Chahuté par des ouvriers en colère lors d’une visite en Corrèze, en octobre 2017, Emmanuel Macron avait répliqué par une grossièreté qui à l’époque avait profondément choqué : «Il y en a certains, au lieu de foutre le bordel, ils feraient mieux d’aller regarder s’ils peuvent avoir des postes.»
Plus de huit ans après, il y en a qui espèrent faire les deux choses à la fois, pour ne pas dire «en même temps» : créer une instabilité permanente de l’exécutif, pour «aller regarder» s’ils ne pourraient pas briguer le poste du président de la République.
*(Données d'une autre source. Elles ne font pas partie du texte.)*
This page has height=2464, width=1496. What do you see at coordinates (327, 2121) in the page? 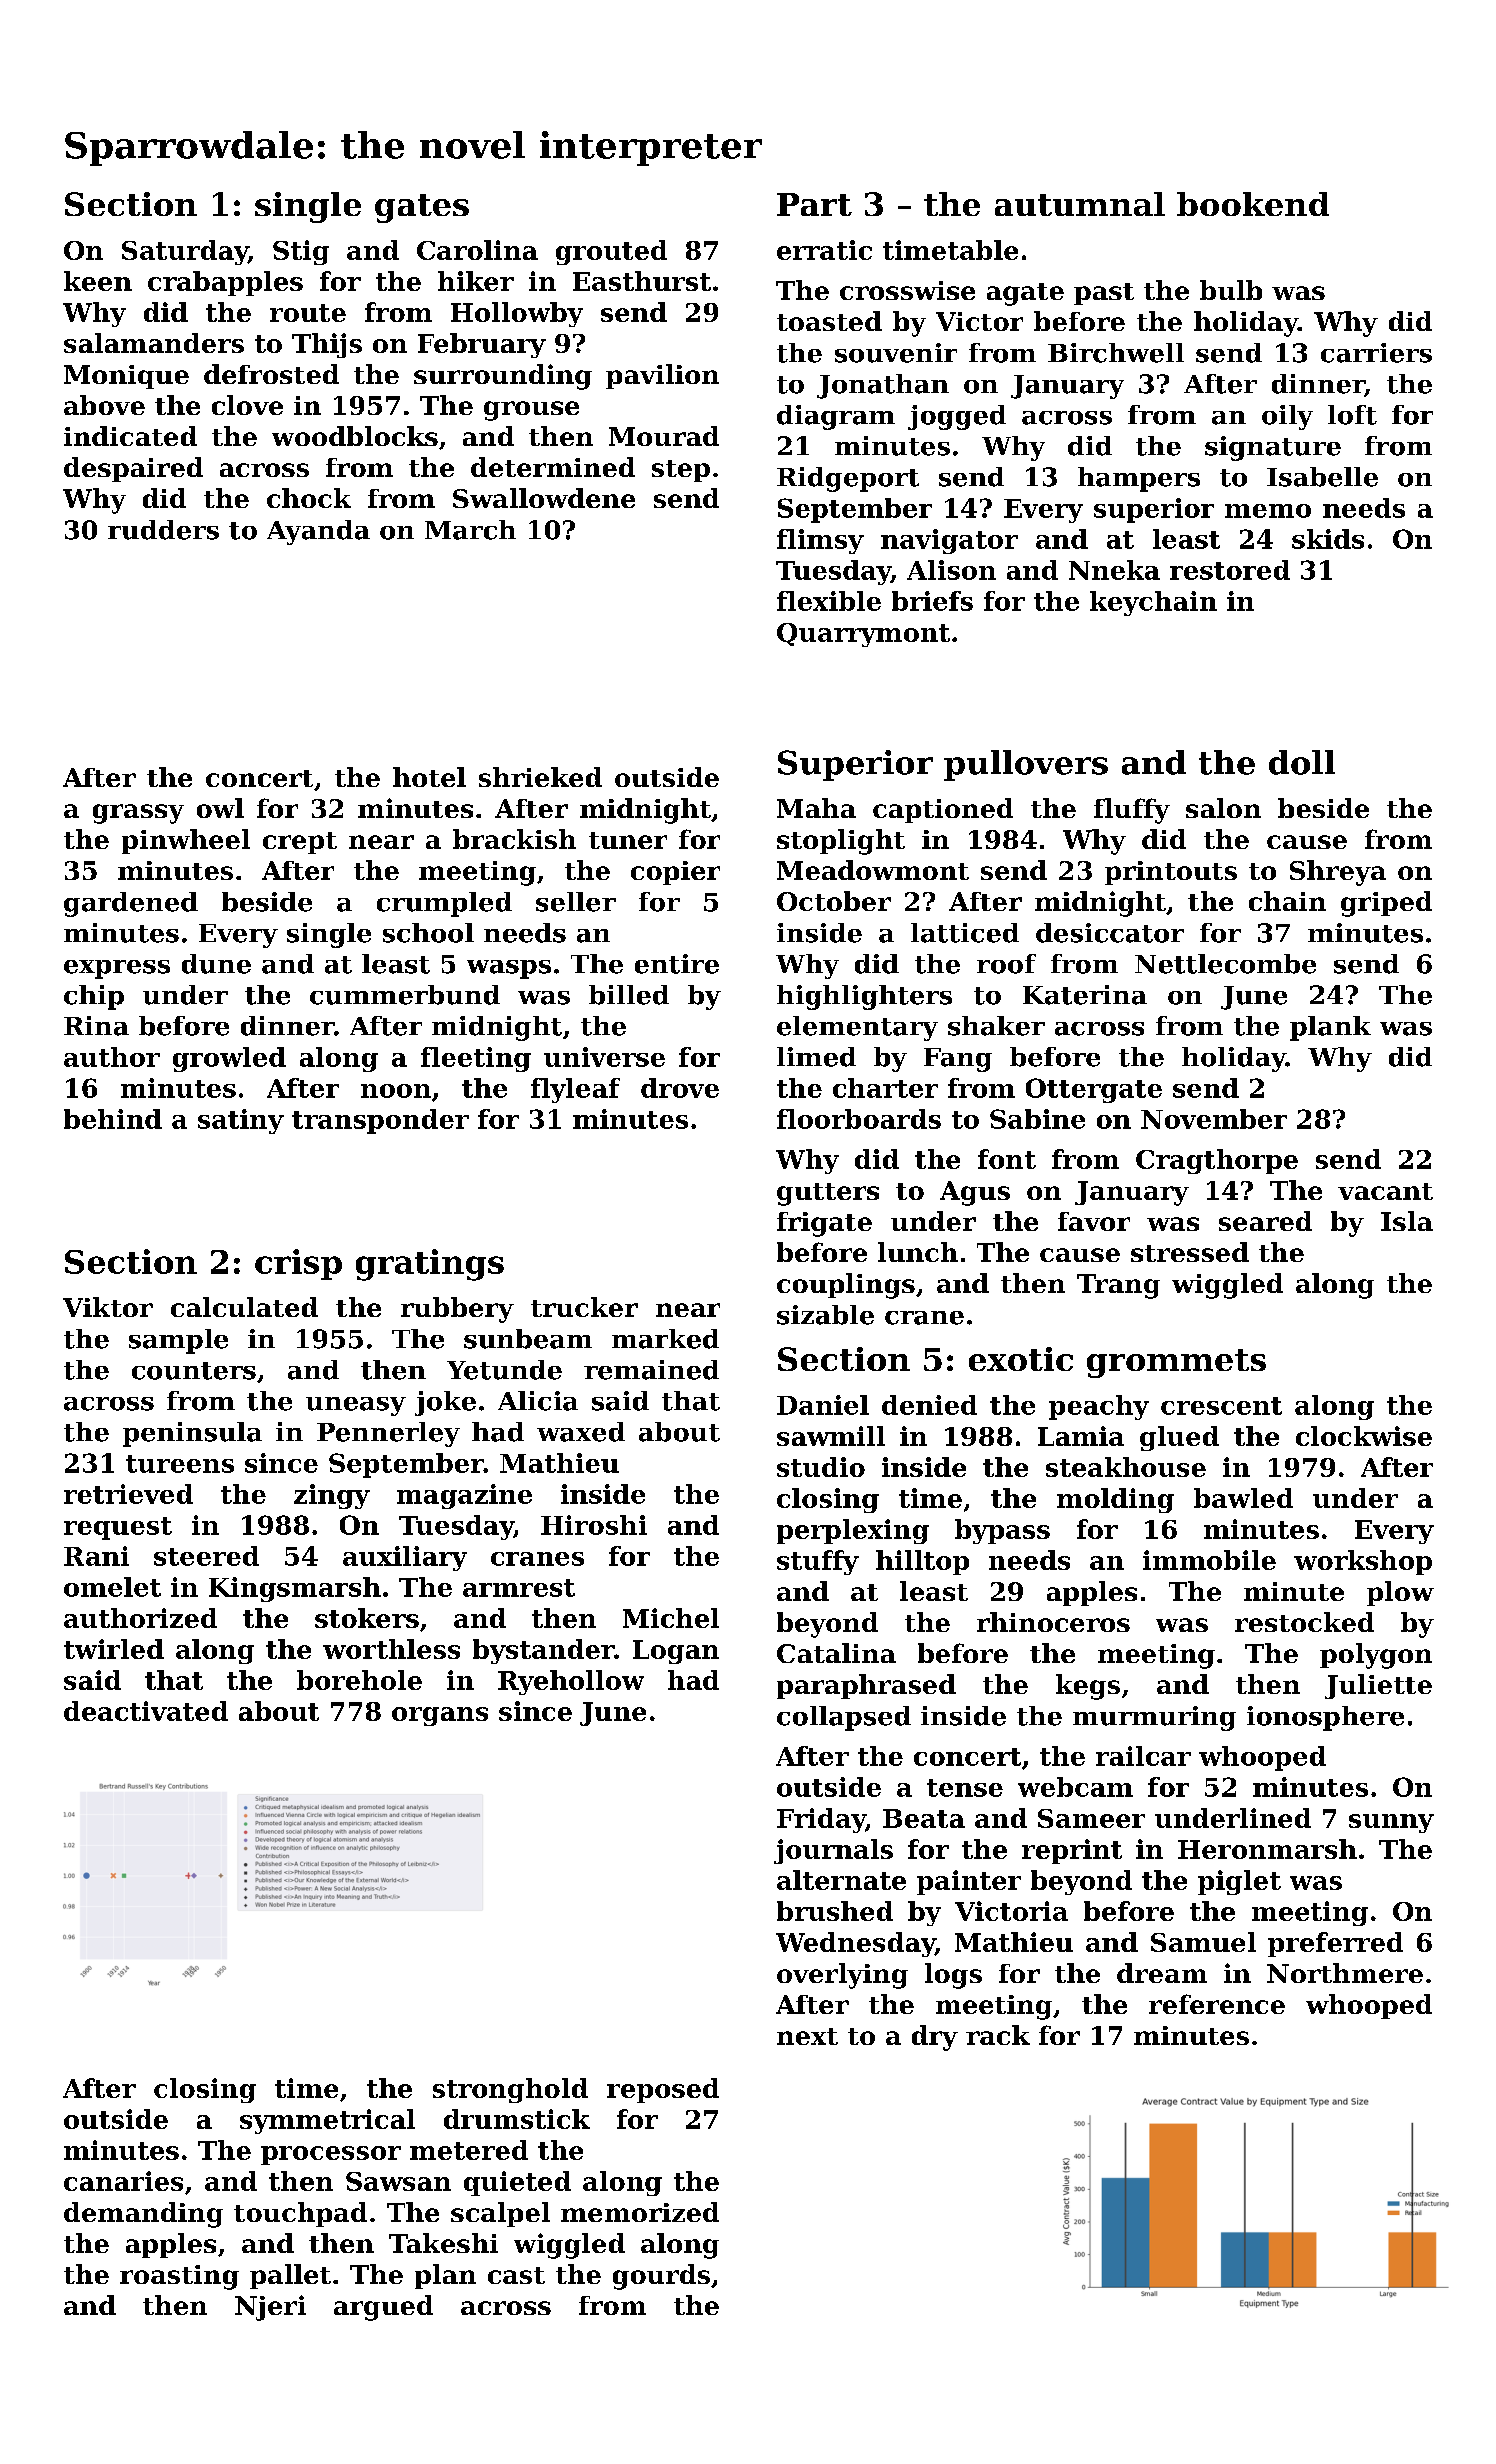
I see `symmetrical` at bounding box center [327, 2121].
D’abord lancée par Jean-Luc Mélenchon et immédiatement ridiculisée à droite comme à gauche, l’idée d’une élection présidentielle anticipée rassemble aujourd’hui plus que toute autre initiative politique.
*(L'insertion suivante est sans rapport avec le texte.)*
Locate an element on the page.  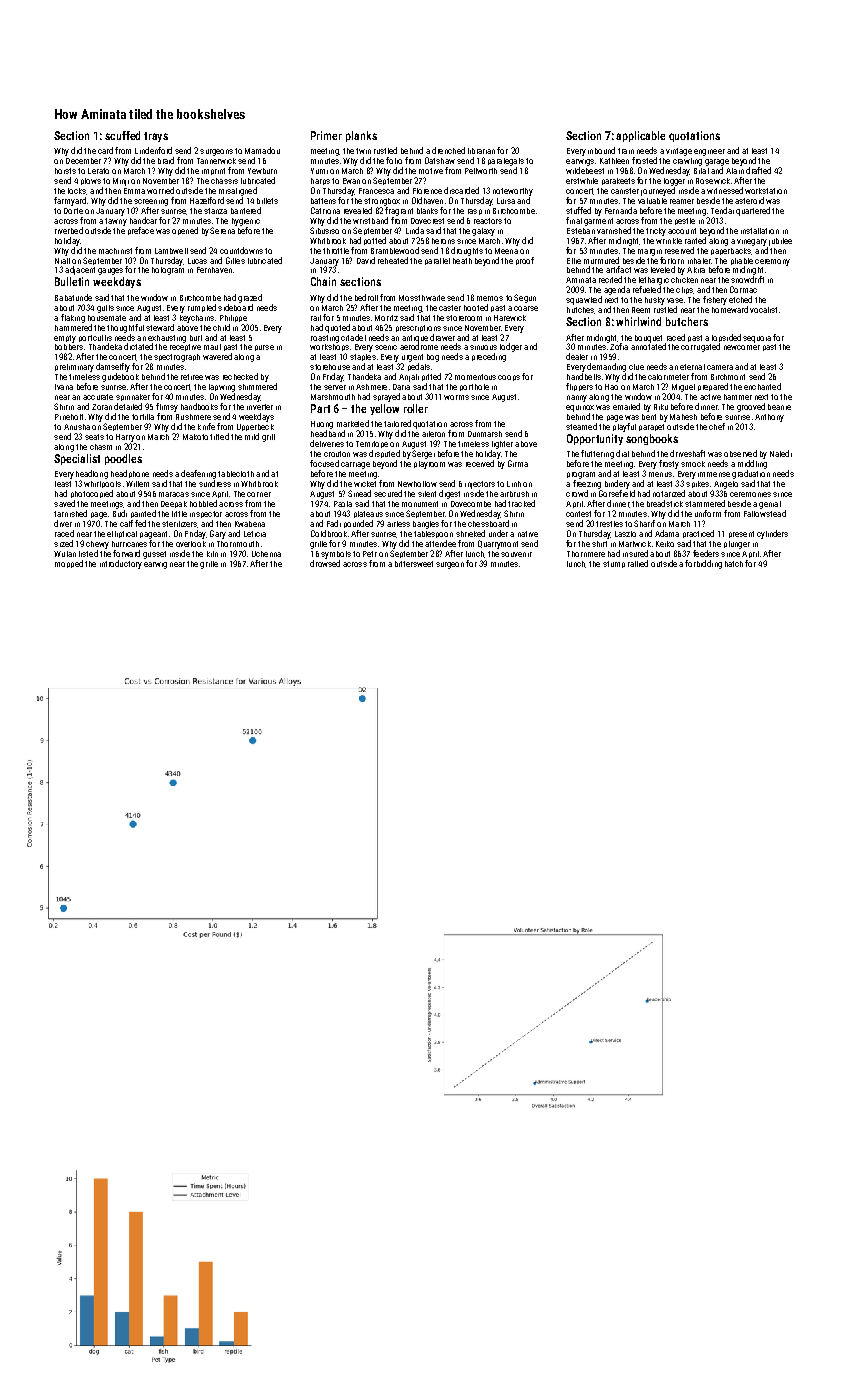
account is located at coordinates (682, 231).
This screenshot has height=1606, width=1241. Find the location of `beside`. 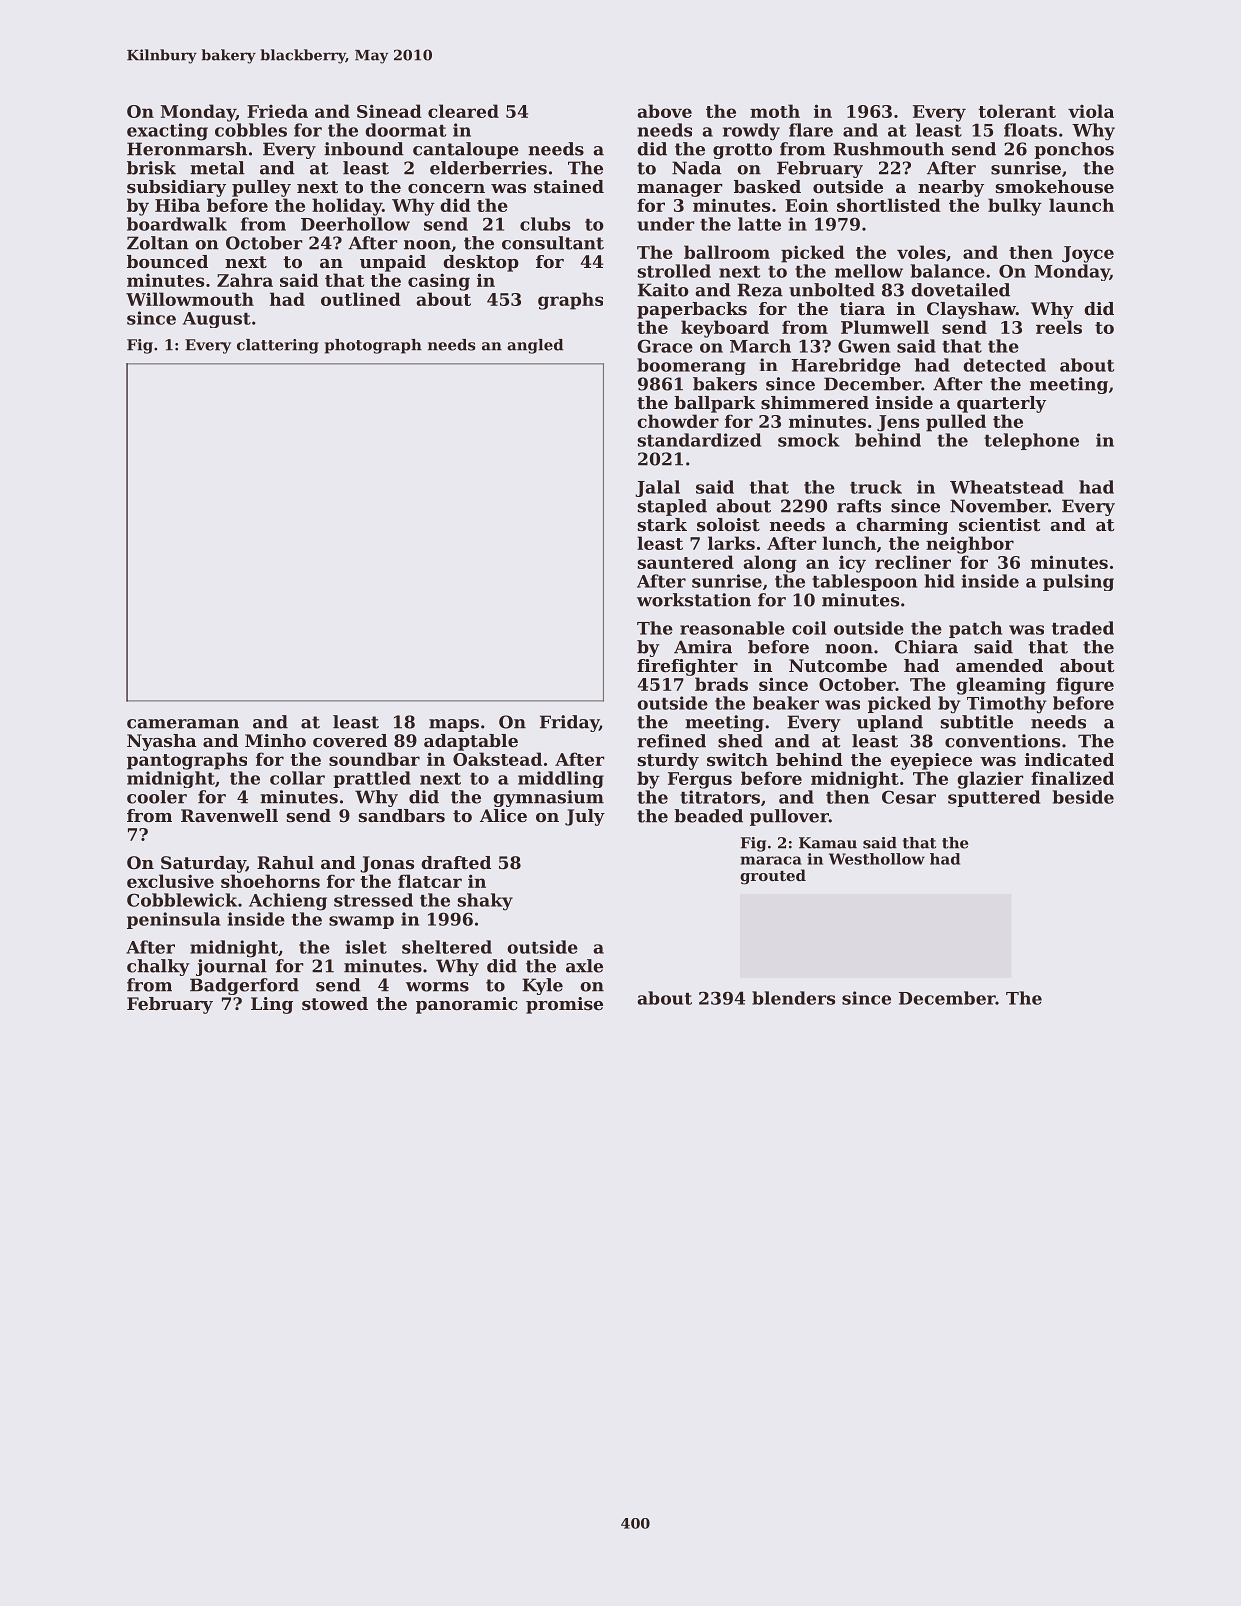

beside is located at coordinates (1083, 797).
Premier de cordée et pas des moindres, l’ancien Premier ministre Edouard Philippe musardait ainsi sur France Inter dès l’automne qu’«on ne va pas faire durer ce que nous vivons depuis six mois pendant dix-huit mois encore», définissant une possible mais hautement hypothétique démission du Président en milieu de mandat comme «la décision qui est à la hauteur de sa fonction». Enfonçant le clou, le député centriste aux lettres de noblesse irréprochables, Charles de Courson, estimait dans la foulée que «le plus noble politiquement» pour Emmanuel Macron, «c’est de démissionner».
Notre récit retrace le cheminement inattendu du slogan «Macron, démission !», entre le RN, Jean-François Copé, François Fillon, François Ruffin ou Gabriel Attal, chacun s’exprimant (fortement) pour ou (mollement) contre. Bruno Retailleau repousse ainsi l’idée tout en poussant Macron sous le bus : «Ce serait une décision extrêmement grave, seul le président de la République peut la prendre.»
Ben voyons. Le président, évidemment, n’en a pas la moindre intention. Il pourrait bien sûr – citant une de ces références télévisées désuètes dont il raffole – appeler à son secours celui qui veille quand il ne reste plus aucun espoir : le Capitaine FLAM. En attendant, c’est le bordel, et pas de la faute des ouvriers en Corrèze.